Running Claude Code inside the container:
The aliases bake in --dangerously-skip-permissions and point at the right
host.docker.internal port — you don’t pass any flags manually:
# Via Ollama (always-on, lower throughput)
claude-zgx # interactive, default model
claude-zgx qwen3.5:35b # interactive, specific model
claude-zgx -r "refactor this file" # non-interactive, runs to completion
# Via vLLM (start-vllm must be running on ZGX first)
claude-vllm # interactive, default model (qwen)
claude-vllm -r "write tests" # non-interactive, runs to completion
The -r flag triggers non-interactive mode: the wrapper passes --print to Claude Code, which
runs the prompt, completes the task, and exits — useful for scripting or piping into CI.
--dangerously-skip-permissions removes all tool approval prompts — file reads, shell
commands, edits. It’s appropriate here because the container is the blast radius:
mutations stay inside the container filesystem and the mounted workspace. The host is
not exposed beyond what’s explicitly mounted.
If connectivity is unclear, the container includes diagnostic helpers:
check-ollama # verifies DNS, TCP, lists models, prints env
check-vllm # same for port 8000
Each runs four steps: resolves host.docker.internal, checks TCP reachability, lists
available models, and prints the active environment variables — with a checklist of
what to fix if any step fails.
Automation with Ansible
The full ZGX setup — DNS configuration, package installation, Ollama service, HuggingFace model downloads, vLLM virtualenv, shell configuration, tmux workspace — is automated via an Ansible playbook. The playbook runs locally on the ZGX after first boot and is idempotent, so re-running it is safe.

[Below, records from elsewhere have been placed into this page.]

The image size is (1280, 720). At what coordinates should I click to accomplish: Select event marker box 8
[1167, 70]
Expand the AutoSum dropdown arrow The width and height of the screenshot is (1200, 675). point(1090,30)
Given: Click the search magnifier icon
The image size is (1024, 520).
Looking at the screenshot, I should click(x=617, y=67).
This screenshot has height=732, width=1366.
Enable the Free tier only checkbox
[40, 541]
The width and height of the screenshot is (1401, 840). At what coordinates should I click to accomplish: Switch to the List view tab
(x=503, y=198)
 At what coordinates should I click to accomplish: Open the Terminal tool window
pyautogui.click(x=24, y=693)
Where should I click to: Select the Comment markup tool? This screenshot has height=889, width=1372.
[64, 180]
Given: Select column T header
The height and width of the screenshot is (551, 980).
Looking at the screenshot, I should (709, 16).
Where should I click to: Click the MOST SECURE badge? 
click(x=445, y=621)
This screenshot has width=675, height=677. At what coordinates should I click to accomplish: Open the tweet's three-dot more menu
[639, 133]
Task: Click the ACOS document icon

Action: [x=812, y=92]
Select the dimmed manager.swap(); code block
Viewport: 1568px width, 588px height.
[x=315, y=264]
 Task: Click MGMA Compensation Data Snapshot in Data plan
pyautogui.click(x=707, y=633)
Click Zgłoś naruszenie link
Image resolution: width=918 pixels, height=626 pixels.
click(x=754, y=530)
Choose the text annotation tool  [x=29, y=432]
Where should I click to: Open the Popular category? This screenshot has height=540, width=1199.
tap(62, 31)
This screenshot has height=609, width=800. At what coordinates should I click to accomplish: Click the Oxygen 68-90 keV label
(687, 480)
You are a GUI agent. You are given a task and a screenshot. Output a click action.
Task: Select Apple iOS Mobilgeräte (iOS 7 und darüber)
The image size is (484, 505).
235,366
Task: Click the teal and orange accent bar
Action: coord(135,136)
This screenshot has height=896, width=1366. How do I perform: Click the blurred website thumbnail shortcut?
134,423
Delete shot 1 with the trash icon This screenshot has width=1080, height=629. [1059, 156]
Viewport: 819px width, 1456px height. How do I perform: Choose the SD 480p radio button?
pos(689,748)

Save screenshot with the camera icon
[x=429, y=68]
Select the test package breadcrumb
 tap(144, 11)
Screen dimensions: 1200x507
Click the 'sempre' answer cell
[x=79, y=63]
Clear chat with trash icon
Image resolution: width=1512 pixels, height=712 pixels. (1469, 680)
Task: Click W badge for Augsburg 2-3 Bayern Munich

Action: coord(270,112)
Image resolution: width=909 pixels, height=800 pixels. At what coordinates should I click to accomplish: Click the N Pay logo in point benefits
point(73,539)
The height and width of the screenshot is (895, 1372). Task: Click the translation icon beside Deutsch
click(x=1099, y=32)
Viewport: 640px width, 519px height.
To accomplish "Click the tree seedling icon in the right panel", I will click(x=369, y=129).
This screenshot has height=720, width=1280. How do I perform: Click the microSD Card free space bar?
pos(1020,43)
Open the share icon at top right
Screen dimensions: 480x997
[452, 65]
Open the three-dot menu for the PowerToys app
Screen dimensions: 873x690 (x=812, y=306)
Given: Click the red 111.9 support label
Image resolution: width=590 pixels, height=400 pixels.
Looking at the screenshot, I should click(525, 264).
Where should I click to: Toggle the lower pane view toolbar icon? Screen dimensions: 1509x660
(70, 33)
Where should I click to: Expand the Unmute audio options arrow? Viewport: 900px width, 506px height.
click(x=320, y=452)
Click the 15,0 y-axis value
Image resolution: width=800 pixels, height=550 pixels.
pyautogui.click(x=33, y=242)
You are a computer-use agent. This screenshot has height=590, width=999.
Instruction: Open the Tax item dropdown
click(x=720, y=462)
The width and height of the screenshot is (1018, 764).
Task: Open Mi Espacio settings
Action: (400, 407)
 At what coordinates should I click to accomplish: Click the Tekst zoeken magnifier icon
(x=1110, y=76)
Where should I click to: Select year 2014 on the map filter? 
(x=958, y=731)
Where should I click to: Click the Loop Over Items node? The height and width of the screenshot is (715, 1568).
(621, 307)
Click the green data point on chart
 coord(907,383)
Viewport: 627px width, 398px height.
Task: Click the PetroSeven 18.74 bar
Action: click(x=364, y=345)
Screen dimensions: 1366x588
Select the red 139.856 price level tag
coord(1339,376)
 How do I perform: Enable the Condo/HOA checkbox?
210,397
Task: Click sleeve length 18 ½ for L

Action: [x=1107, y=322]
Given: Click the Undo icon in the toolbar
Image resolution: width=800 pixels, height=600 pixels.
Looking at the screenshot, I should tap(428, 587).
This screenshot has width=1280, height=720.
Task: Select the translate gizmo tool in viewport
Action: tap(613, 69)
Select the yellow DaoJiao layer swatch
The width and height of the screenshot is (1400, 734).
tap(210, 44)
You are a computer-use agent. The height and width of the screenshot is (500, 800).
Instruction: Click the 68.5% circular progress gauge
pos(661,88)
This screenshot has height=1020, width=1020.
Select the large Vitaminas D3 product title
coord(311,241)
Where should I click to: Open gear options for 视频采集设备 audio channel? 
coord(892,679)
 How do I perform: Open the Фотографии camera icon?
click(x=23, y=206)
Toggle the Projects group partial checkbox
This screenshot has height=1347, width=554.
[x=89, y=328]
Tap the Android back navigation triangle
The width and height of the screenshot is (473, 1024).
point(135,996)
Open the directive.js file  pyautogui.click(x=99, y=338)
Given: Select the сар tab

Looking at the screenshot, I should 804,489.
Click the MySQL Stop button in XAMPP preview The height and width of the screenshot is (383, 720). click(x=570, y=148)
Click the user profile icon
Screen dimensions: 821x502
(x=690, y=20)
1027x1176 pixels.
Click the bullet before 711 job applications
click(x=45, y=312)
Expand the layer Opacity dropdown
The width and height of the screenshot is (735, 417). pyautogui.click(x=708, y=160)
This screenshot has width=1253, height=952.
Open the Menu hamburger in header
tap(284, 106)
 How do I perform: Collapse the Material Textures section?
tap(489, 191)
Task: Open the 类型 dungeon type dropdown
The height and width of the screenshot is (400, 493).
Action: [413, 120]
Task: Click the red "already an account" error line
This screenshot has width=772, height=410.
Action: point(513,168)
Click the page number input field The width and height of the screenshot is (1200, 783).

One useful outcome of the playbook is a tmux-workspace command that creates (or
re-attaches to) a structured tmux session:
monitor—nvidia-smiandhtopside by sidevllm— ready to runstart-vllmollama— Ollama shellshell— clean working shell
The Ansible playbook, vLLM config, and devcontainer referenced in this post will be on GitHub shortly.
Tradeoffs
| Concern | Reality |
|---|---|
| Network latency | LAN SSH adds ~1 ms; negligible compared to inference time |
| Security | Ollama/vLLM bind to localhost on the ZGX; only reachable via authenticated SSH |
| GPU contention | Ollama and vLLM both hold VRAM — run one at a time for 30B+ models |
| vLLM startup | 5–15 min for model load + CUDA graph compilation — always start it in tmux |
| Model disk space | qwen3-coder-next is 52 GB; the AWQ vLLM variant is 22 GB — plan accordingly |
| IPv6 on large downloads | If HuggingFace downloads reset mid-transfer, disable IPv6 temporarily: sudo sysctl -w net.ipv6.conf.all.disable_ipv6=1 |
Two Days Well Spent
What started as “let me just get this machine set up” turned into a proper two-day rabbit hole — Ollama, vLLM, a custom vLLM fork, SSH tunnels, devcontainers, Ansible. More than I planned, but genuinely fun. There’s something satisfying about getting all the pieces to click together, especially when the last piece is a 35B model actually running well on your own hardware.
The thing that stuck with me most wasn’t the setup itself — it was how good the output was. I went in expecting a compromise. I came out thinking local AI for coding is already there. Not “good enough if you squint.” Actually good.